Mais revenons aux signaux des décideurs politiques du Nord. Lors de la tentative d’OPA de PepsiCo sur Danone, c’était en 2005, le premier ministre français, Dominique de Villepin a déclaré qu’il voulait « rassembler toutes les énergies autour d’un véritable patriotisme économique ». Il s’en suivit un débat en France et en Europe sur la protection des grands groupes nationaux contre les rachats étrangers. En février 2006, Dominique de Villepin s’oppose à l’OPA de l’Italien Enel sur Suez. La parade de l’Etat français a été la promotion d’une fusion entre Suez et le groupe GDF. L’Espagne a préféré une fusion de ses deux plus grandes entreprises en gaz et en électricité, Gas Natural et Endesa, contre la tentative d’OPA de l’Allemand E.On.
Et l’Allemagne couve jalousement le groupe Volkswagen de toute atteinte étrangère par une forte participation publique des Länder. Notons que cela se passe à l’intérieur de l’Union Européenne, qui nous a fait signer des accords léonins. Beaucoup d’économistes, protagonistes du débat, reconnaissent en demi-teinte que, «le patriotisme économique ne doit s’appliquer que dans des cas particuliers: si le marché laissé à lui-même ne fonctionne pas bien, ou si le secteur en question est vital pour un pays. Les industries de la défense, que les Etats protègent pour éviter le transfert de technologies, en sont un bon exemple.»

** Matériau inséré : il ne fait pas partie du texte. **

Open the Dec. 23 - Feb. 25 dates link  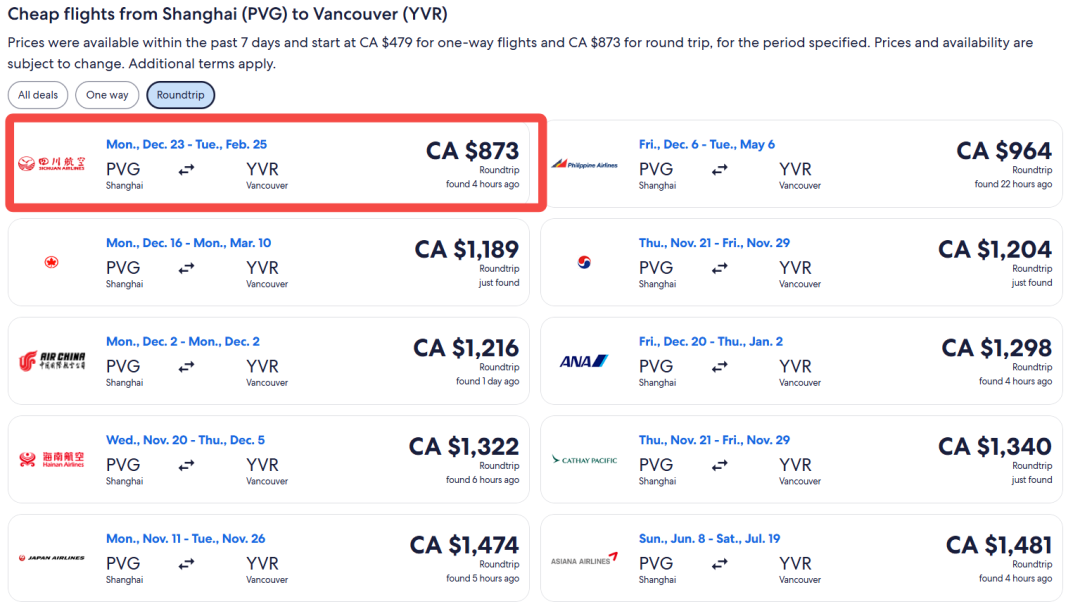[186, 144]
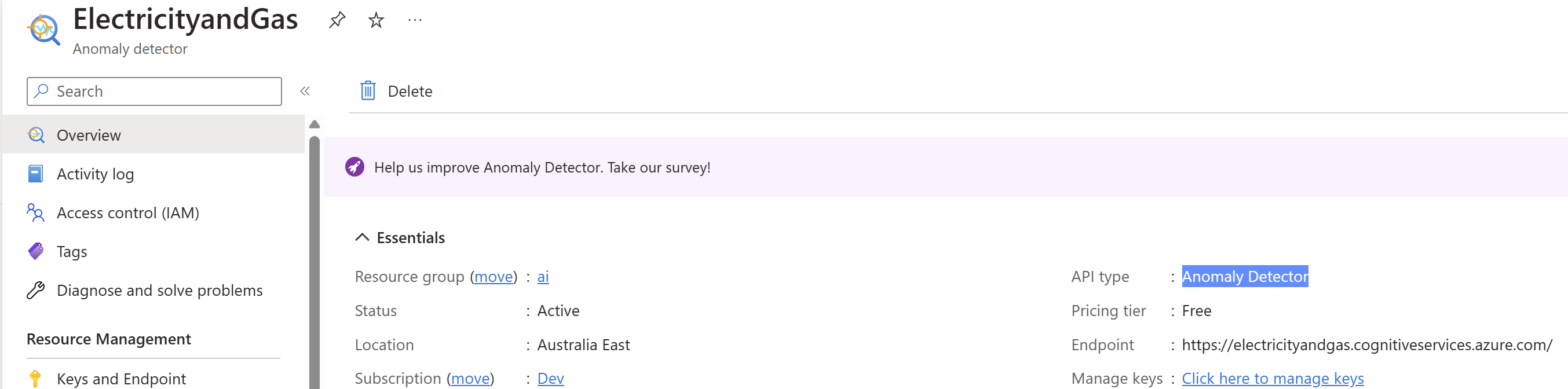The image size is (1568, 389).
Task: Click the Delete trash can icon
Action: point(368,91)
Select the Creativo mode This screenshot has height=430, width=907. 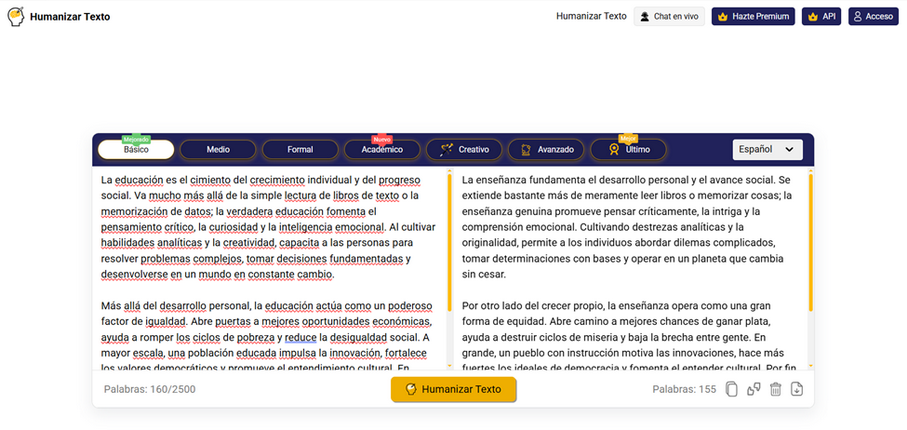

On se rend compte que le patriotisme économique est une pratique courante dans pas mal de pays et principalement les plus puissants d’entre eux. Les champions en la matière sont les parrains de l’OMC, les Etats Unis d’Amérique. En 2005, Washington a refusé le rachat par le groupe pétrolier chinois Cnooc de son concurrent américain Unocal. Il faut savoir, à ce propos, que, les États-Unis disposent d’un Comité pour l’investissement étranger aux Etats-Unis (CFIUS) chargé d’évaluer les acquisitions d’entreprises américaines.